The data >>
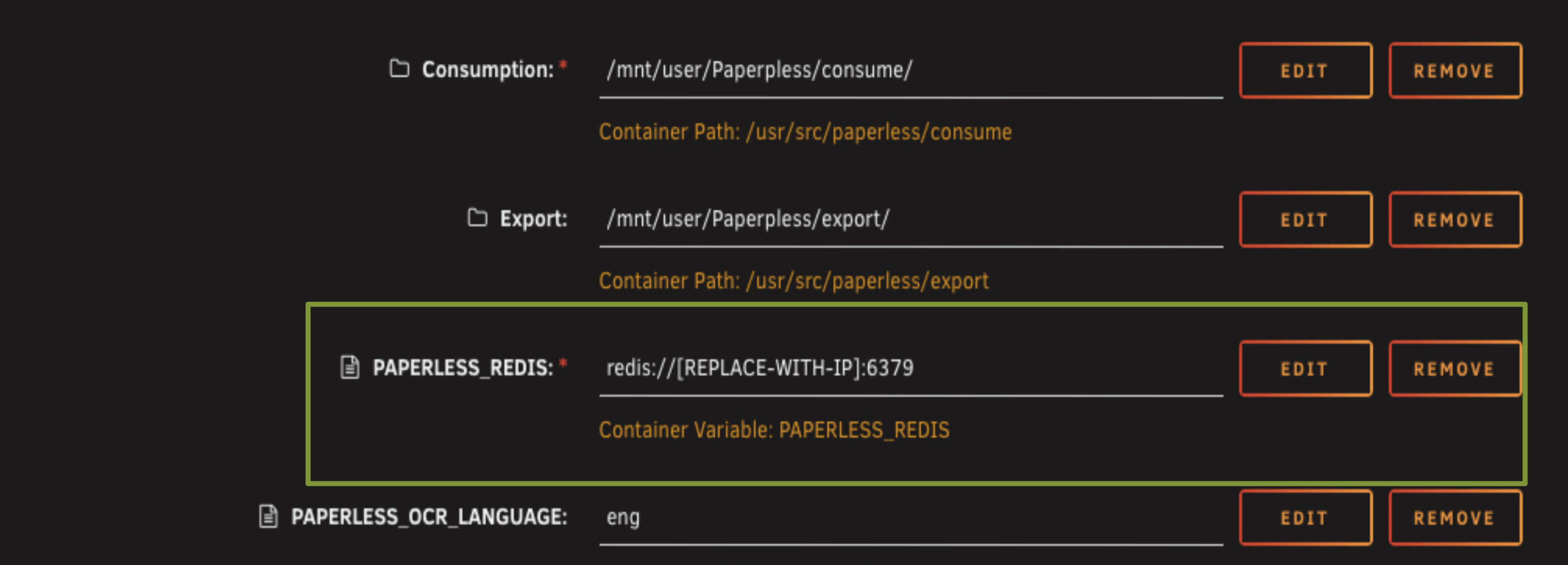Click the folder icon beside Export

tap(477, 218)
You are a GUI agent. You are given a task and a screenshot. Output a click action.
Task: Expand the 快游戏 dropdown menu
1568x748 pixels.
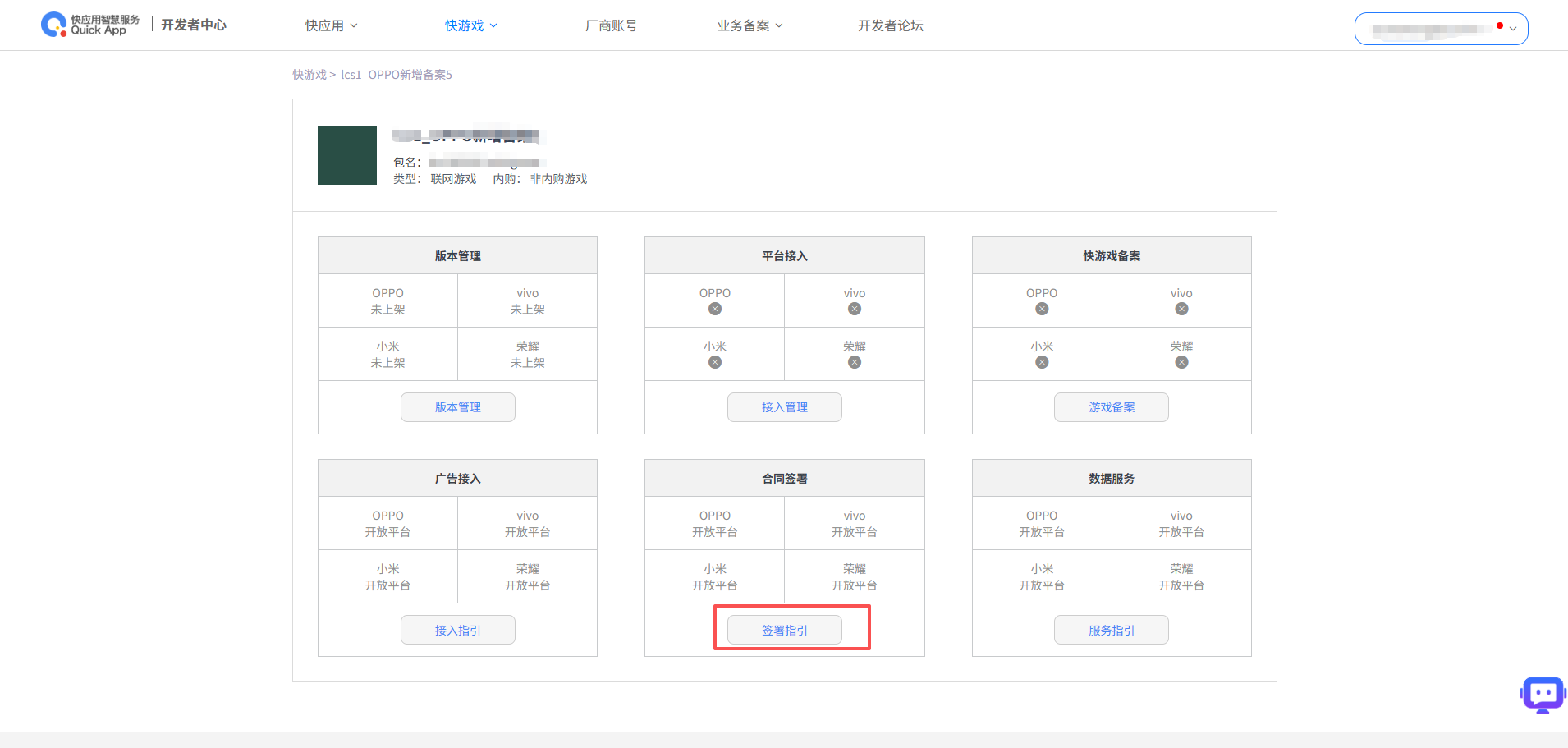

Required work >> Exactly the lines from the one that contains "Task: Expand the 快游戏 dropdown menu" to the last line of the data, both included, should be set down, and no pictures should appear among them.

Task answer >>
Task: Expand the 快游戏 dropdown menu
1568x748 pixels.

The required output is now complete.